The role of oxygen in CuInSe2 thin films and CdS/CuInSe2 devices

Abstract The solar cell device CdS/CuInSe2 has been shown to require a post-treatment in air at about 200 °C to reach its state-of-the-art efficiency of close to 11%. We have shown that treating the device in a solution of chemical oxidants has the same effect as the annealing in air. The results of oxidation can be reversed by treating the device in a solution of a reducing agent (hydrazine). Several experimental techniques were employed to show that the oxidation process, whether it is chemical or air annealing, serves to introduce oxygen into the CuInSe2 whereas the reduction process serves to remove it.

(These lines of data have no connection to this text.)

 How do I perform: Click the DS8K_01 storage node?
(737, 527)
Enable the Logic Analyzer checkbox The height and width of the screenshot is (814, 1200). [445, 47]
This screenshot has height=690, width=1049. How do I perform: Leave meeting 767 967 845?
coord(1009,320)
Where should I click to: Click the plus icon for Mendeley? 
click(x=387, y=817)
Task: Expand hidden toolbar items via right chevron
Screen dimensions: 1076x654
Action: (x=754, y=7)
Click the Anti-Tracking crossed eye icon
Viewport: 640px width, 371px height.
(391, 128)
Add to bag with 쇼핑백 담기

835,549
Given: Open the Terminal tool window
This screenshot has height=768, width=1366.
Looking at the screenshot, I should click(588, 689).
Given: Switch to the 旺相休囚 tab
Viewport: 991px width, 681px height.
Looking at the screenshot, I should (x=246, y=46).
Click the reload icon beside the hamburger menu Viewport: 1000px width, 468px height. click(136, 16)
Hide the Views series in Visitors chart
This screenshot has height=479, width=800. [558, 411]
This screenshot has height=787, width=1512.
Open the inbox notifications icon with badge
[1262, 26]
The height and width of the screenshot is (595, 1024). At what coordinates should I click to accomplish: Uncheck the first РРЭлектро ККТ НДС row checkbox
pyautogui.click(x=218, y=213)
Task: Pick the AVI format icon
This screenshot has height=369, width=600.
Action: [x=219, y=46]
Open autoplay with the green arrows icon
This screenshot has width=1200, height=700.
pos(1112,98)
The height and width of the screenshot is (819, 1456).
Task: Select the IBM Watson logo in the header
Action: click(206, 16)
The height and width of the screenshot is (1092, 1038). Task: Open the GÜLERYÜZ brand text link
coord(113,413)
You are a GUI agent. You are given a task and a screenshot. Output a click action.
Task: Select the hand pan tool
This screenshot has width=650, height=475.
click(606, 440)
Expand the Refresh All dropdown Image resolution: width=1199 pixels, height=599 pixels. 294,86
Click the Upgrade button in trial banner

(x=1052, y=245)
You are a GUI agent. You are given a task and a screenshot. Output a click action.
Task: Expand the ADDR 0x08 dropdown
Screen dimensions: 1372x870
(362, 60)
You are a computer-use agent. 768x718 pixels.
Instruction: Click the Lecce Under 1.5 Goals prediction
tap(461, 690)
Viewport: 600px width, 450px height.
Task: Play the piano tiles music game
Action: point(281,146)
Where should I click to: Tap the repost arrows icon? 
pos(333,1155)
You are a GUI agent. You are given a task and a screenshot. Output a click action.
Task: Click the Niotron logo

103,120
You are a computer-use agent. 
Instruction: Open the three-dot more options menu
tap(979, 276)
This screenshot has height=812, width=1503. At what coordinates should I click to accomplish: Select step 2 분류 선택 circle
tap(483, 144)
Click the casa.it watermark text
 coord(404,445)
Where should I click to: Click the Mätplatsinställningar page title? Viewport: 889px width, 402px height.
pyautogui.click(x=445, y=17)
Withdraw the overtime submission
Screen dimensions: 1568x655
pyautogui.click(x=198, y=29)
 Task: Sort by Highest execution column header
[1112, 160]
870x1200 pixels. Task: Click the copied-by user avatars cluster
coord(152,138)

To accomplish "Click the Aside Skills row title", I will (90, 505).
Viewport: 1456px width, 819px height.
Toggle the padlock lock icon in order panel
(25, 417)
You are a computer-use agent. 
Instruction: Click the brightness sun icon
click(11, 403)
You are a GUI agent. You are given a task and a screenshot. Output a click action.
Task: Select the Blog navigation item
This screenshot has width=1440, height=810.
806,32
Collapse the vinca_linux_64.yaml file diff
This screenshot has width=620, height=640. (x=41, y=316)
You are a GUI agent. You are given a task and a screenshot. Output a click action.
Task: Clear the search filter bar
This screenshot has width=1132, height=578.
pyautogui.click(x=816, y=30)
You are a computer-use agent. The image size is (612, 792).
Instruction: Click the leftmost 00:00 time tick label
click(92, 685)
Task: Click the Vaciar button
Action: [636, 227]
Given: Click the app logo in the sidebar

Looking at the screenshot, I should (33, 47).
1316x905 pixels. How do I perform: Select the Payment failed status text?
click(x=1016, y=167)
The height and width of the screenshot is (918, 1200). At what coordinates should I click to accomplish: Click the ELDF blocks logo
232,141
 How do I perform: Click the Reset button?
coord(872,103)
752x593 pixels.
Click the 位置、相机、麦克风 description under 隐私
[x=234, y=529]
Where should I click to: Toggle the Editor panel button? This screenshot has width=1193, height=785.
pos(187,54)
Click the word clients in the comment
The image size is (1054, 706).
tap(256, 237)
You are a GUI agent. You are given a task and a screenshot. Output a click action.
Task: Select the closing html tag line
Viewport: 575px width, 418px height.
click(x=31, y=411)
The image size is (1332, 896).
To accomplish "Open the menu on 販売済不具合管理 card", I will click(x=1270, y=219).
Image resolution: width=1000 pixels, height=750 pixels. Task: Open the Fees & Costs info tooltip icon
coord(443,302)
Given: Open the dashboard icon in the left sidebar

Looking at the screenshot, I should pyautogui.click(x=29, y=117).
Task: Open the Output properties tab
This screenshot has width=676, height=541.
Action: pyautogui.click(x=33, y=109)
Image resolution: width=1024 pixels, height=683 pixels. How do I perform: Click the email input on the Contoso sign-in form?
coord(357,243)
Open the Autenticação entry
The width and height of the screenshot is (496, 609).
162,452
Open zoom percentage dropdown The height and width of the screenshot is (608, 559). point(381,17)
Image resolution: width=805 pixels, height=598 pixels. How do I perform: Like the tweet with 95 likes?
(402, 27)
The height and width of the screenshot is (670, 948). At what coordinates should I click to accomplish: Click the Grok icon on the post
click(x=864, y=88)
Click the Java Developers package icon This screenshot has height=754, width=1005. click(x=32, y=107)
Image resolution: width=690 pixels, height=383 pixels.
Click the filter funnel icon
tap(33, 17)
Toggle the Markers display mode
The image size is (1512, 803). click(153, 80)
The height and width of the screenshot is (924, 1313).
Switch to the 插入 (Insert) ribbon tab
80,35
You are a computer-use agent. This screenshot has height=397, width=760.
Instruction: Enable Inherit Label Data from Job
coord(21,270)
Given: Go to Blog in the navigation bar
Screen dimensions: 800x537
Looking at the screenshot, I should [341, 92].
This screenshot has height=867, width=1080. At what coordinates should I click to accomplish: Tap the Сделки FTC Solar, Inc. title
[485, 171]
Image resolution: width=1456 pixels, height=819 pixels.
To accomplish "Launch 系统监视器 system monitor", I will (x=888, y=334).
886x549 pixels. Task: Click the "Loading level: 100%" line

The acceptance of oxygen depends on the stoichiometry of CuInSe2, and in turn affects the electrical properties. It is this interdependence between stoichiometry and the incorporation of oxygen which determines the extent of improvement in the CdS/CuInSe2 performance. We have also shown that the oxygen in the CuInSe2 can be dislodged from the CuInSe2 material upon exposure to an electron beam. We present electron beam induced current measurements on the CdS/CuInSe2 and argue that the oxygen is being partially removed from the CuInSe2 layer by the electron beam and hence show a buried homojunction rather than the expected heterojunction. Finally, we demonstrate how we can use the role of oxygen in this material to improve the electrical properties of the CuInSe2 thin film and the performance of the CdS/CuInSe2 device.